**Input for this task:**

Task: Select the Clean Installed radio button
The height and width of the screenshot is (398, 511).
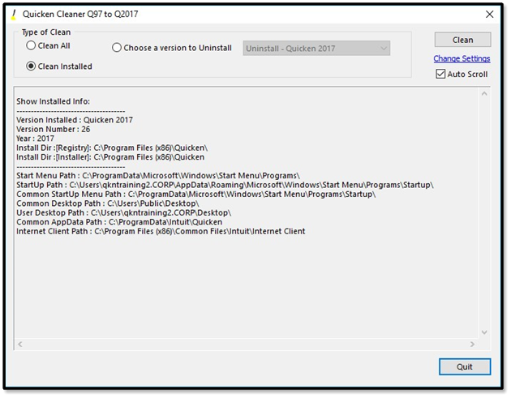Action: [x=32, y=66]
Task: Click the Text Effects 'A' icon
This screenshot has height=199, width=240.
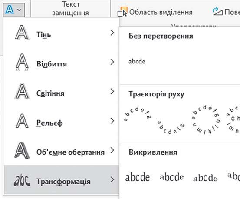Action: [10, 10]
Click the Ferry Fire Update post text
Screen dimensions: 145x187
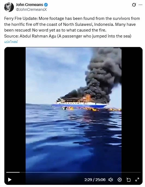coord(72,24)
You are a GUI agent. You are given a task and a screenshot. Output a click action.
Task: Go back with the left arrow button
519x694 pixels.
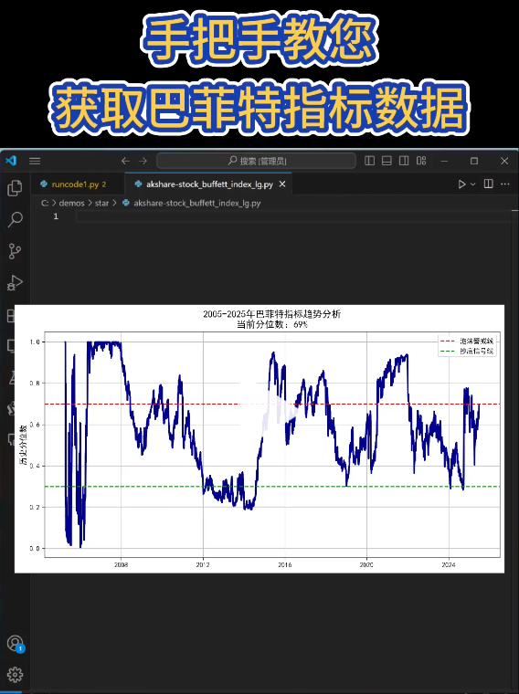coord(125,161)
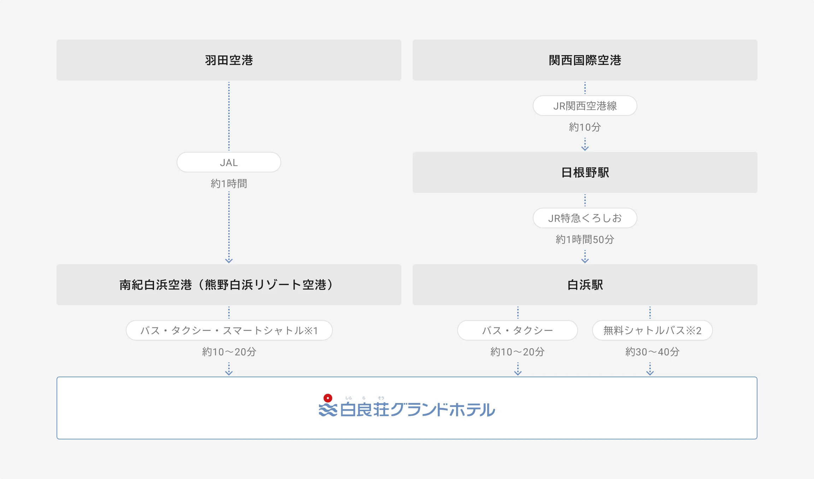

**What to produce:**
Each line of the entries above that contains "button" is to be copied.

**Expected answer:**
Task: Select the Clean Installed radio button
Task: Go back with the left arrow button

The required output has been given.